DATA FOR THIS TASK:

***

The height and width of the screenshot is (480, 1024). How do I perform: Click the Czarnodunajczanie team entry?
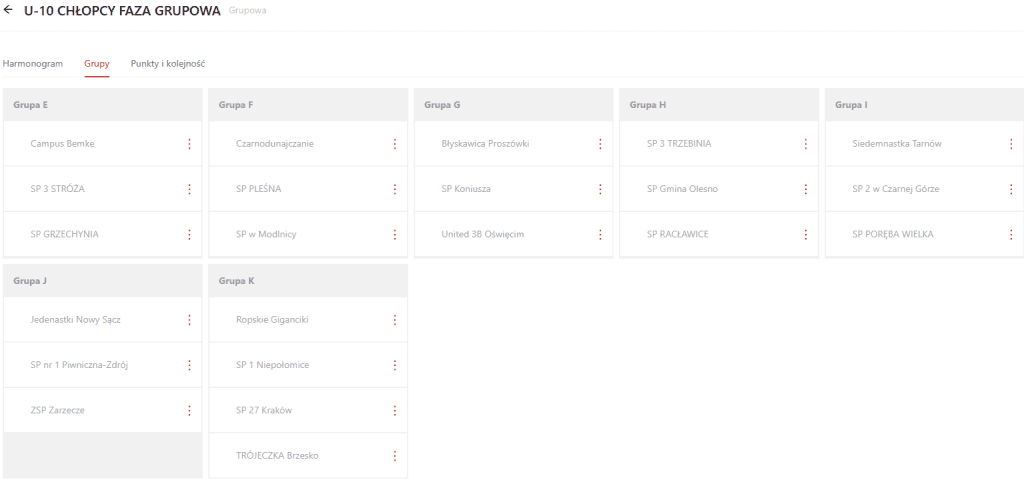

***

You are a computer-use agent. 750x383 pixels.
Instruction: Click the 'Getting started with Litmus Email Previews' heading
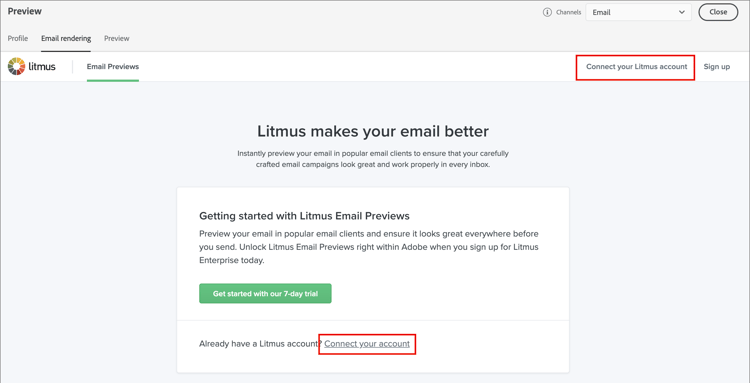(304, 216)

***

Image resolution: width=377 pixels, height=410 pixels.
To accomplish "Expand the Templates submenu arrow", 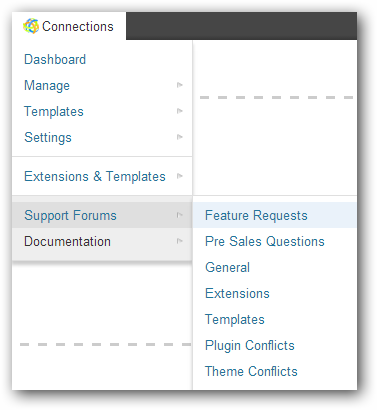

***

TASK TO CARRY OUT: Rewrite the records starting with the line with "Image resolution: width=377" and going on through the line with "the Templates submenu", swapping "arrow" for "icon" and keeping everything else the same. Leave the pictures out of your answer.

FULL ANSWER:
Image resolution: width=377 pixels, height=410 pixels.
To accomplish "Expand the Templates submenu icon", 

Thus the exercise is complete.